Installing Graphify involves two steps: install the official graphifyy package, then register the platform-specific skill with Claude Code, Cursor, Aider, Codex, or another supported coding assistant. Once configured, Graphify gives the assistant a structured knowledge graph of your repository, helping it trace dependencies and reduce repeated file searches.
Does your AI coding assistant keep reopening the same files because it cannot see how your codebase fits together?
The 2025 Stack Overflow Developer Survey found that 84% of respondents either use or plan to use AI tools in development, while 51% of professional developers use them daily. Yet only 33% trust AI-generated output, compared with 46% who actively distrust it (Source).
This gap shows why coding agents need reliable structural context instead of depending only on repeated file searches and isolated code snippets.
Graphify addresses this problem by turning a repository’s code, documentation, schemas, and related files into a queryable knowledge graph.
Its official benchmark reported up to 71.5 times fewer tokens per query on a mixed 52-file corpus than reading the original files directly, although results vary by repository size and workflow (Source).

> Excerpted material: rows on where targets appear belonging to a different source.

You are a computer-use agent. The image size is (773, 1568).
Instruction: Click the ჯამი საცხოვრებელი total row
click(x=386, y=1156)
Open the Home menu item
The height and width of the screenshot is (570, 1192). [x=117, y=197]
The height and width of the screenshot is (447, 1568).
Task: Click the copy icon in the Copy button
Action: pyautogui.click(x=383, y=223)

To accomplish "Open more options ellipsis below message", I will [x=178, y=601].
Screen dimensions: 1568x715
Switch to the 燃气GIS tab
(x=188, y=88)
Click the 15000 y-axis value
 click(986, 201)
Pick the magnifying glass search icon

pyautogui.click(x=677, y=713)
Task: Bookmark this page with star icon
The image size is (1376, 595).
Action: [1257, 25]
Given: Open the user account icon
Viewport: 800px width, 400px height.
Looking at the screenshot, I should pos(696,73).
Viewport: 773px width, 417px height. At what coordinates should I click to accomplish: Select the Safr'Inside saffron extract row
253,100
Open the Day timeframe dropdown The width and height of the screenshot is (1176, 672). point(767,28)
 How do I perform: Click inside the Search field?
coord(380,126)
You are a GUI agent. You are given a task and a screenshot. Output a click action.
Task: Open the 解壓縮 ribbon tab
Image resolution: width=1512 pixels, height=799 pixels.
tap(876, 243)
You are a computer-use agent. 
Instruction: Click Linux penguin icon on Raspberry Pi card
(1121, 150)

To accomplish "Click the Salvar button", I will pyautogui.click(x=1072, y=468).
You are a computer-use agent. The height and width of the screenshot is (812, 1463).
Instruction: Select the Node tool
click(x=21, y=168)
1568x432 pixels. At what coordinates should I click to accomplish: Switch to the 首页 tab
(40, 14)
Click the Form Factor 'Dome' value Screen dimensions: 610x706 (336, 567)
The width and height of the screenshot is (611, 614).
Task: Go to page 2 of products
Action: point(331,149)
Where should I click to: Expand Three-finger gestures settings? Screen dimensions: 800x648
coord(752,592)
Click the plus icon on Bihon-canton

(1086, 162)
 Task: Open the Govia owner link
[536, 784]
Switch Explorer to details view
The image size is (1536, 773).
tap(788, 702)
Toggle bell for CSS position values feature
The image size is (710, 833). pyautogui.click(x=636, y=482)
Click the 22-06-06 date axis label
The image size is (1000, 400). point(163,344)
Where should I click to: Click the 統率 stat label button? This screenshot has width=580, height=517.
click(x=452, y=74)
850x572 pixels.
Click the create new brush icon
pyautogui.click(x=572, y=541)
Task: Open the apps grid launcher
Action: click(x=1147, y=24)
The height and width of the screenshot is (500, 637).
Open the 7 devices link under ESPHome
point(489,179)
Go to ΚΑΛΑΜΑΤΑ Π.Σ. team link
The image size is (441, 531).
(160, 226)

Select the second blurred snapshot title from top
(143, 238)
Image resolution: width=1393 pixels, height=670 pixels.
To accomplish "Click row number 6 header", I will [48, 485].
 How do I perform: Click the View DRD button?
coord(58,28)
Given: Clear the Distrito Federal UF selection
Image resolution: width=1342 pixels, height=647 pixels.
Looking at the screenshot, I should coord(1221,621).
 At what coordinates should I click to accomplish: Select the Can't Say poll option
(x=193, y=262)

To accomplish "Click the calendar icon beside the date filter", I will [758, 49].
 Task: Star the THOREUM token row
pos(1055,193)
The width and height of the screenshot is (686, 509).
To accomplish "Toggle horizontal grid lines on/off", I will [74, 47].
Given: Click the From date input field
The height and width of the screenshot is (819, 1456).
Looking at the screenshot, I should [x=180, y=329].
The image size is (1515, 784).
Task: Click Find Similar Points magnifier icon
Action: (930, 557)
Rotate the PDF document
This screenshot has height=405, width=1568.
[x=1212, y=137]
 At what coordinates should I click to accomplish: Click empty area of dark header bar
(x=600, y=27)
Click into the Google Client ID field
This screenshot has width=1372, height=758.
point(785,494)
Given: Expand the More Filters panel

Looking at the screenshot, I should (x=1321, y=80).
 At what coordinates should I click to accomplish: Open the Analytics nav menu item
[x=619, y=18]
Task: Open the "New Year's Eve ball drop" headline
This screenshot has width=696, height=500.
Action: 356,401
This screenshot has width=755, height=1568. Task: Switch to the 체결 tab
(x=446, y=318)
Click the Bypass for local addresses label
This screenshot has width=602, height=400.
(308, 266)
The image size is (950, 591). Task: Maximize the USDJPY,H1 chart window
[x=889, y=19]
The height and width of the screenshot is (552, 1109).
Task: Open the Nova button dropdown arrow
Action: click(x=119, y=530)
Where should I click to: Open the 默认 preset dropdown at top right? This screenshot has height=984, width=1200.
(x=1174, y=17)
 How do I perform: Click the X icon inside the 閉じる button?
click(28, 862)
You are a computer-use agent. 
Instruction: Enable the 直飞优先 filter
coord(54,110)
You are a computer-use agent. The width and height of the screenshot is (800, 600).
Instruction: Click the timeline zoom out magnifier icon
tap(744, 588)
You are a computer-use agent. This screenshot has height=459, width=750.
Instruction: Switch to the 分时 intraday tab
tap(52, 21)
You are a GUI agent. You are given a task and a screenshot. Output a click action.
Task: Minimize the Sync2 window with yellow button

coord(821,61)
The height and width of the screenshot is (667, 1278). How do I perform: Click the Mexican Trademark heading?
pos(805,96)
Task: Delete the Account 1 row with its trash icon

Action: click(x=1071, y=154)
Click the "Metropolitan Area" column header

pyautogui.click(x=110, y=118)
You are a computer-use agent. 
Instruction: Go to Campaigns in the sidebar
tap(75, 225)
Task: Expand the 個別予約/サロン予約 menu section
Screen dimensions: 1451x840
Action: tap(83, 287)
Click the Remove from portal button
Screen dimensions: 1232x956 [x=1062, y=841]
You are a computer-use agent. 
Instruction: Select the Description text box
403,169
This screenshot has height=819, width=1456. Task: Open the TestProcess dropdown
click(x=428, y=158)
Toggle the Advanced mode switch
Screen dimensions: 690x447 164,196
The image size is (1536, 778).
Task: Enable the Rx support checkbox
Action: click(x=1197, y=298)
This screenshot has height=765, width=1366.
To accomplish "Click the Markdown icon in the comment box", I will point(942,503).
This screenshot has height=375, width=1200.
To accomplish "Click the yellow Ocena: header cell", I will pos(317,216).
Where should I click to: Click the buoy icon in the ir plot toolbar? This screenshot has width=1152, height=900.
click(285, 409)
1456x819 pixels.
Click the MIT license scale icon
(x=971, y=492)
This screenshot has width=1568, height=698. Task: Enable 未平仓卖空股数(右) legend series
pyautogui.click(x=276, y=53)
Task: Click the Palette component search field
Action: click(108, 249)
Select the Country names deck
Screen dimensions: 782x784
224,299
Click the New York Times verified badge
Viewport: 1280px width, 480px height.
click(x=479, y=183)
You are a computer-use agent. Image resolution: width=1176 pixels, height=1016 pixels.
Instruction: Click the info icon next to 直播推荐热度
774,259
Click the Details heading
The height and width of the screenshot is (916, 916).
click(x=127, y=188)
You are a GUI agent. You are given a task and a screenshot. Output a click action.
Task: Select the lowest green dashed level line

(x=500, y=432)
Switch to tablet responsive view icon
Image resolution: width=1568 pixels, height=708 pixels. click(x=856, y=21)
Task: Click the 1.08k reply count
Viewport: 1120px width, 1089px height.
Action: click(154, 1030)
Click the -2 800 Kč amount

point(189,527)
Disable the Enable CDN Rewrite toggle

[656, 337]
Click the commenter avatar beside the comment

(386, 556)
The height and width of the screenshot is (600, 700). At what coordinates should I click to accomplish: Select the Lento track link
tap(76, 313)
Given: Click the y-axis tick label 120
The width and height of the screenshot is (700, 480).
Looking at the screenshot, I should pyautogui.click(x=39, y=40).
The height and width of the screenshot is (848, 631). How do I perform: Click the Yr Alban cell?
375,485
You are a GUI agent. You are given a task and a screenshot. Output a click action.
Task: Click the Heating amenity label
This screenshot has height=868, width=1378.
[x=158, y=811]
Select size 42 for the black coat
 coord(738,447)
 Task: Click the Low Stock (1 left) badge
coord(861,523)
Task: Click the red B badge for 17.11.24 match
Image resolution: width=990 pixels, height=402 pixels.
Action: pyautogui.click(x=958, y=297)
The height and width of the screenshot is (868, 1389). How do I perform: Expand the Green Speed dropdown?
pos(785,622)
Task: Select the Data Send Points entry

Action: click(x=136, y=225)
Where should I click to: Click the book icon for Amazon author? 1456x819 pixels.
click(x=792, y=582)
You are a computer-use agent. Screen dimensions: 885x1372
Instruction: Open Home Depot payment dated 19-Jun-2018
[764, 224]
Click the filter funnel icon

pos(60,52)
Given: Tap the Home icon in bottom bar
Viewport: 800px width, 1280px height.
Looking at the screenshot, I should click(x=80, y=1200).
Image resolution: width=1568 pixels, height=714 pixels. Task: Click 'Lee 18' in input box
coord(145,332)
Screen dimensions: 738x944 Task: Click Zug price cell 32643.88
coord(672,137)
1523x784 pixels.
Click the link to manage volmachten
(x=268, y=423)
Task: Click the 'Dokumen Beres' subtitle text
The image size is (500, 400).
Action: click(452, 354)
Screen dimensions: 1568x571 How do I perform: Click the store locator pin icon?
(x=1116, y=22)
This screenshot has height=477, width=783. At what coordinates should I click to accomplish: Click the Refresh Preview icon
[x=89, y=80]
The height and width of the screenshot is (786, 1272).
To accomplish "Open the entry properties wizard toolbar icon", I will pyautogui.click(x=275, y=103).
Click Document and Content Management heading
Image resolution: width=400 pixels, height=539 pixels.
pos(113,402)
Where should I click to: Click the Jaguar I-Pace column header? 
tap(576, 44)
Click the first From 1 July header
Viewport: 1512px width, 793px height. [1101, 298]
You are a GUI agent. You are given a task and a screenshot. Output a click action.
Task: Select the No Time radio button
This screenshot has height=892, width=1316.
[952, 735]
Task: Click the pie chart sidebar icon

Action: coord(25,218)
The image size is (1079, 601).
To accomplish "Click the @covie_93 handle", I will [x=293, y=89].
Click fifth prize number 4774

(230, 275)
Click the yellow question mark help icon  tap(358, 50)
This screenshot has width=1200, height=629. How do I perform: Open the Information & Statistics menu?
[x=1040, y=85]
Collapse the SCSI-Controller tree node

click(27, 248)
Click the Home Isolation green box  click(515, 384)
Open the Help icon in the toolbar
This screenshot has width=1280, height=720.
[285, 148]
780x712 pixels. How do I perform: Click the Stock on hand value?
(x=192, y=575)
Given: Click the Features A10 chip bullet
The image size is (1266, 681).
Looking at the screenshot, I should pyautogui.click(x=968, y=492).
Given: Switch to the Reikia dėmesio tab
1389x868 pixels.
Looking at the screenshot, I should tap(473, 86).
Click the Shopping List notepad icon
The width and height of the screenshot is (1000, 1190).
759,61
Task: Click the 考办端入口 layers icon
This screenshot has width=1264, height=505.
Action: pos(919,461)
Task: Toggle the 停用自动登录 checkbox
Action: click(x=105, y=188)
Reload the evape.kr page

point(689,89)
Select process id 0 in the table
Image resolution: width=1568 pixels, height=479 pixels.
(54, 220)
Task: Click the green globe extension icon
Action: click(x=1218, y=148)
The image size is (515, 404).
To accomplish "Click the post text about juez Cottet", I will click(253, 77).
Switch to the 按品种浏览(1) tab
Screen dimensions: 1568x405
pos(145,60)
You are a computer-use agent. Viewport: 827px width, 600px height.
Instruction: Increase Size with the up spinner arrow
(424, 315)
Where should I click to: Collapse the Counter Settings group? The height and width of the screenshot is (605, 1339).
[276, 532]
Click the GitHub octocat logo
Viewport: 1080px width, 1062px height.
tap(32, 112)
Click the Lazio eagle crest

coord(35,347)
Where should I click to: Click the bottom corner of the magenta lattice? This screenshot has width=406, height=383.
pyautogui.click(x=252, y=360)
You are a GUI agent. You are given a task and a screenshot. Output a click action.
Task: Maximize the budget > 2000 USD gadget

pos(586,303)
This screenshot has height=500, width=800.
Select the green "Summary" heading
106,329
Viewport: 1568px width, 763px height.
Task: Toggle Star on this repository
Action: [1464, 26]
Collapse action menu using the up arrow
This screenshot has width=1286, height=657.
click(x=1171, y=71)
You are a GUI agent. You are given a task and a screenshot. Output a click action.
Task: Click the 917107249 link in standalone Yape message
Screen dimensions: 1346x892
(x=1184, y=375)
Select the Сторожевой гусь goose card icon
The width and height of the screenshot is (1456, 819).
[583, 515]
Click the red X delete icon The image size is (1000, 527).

This Graphify installation guide explains the setup requirements, installation steps, graph generation process, update options, troubleshooting methods, and uninstallation procedure.
What Is Graphify?
Graphify is an open-source knowledge graph skill that helps AI coding assistants understand the structure of a codebase. It scans project files and maps relationships between:
Functions and classes
Modules and imports
APIs and schemas
Documentation and source code
Dependencies and architectural components
The generated graph gives coding assistants a structured view of the repository before they begin opening individual files.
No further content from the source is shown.